■ **GOAL OF THE EXERCISE**
If a line in the entries below includes "Growth", pick it out and copy it.

Stored data
• • • • •
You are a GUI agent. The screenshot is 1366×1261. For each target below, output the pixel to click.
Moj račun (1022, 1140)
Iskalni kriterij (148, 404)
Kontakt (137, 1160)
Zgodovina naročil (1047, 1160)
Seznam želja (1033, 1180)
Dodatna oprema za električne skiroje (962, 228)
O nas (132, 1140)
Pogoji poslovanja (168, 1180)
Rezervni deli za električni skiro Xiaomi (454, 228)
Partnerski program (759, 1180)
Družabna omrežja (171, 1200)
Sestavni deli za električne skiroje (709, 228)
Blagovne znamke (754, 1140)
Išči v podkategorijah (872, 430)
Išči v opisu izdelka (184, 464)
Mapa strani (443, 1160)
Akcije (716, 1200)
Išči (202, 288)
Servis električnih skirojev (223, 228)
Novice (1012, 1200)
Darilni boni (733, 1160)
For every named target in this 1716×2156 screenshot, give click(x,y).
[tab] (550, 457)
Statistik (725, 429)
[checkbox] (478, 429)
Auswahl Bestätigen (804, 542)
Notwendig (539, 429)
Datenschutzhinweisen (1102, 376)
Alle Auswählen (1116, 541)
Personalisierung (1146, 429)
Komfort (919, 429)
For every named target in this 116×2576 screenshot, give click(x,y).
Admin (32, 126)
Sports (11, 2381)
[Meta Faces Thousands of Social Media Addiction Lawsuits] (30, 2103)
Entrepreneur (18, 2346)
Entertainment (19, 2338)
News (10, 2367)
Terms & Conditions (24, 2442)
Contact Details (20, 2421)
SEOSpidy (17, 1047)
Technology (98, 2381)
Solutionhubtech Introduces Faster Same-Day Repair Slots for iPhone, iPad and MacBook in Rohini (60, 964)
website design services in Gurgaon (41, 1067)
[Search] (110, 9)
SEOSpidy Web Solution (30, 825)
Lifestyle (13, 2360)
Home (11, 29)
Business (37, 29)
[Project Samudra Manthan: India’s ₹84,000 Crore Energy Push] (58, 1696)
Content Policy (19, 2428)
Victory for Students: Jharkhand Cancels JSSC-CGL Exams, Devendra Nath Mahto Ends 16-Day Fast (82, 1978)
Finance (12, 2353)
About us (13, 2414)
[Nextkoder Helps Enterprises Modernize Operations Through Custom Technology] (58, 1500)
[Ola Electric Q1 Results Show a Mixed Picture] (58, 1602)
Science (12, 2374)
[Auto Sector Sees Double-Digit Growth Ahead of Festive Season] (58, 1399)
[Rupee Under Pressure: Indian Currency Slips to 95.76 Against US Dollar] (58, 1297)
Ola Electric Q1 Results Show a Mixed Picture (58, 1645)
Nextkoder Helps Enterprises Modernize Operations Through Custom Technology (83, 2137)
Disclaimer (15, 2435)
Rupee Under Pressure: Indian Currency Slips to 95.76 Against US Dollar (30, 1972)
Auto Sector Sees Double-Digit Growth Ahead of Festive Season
• • • • •
■ **TASK RESPONSE**
[Auto Sector Sees Double-Digit Growth Ahead of Festive Season] (58, 1399)
Auto Sector Sees Double-Digit Growth Ahead of Festive Season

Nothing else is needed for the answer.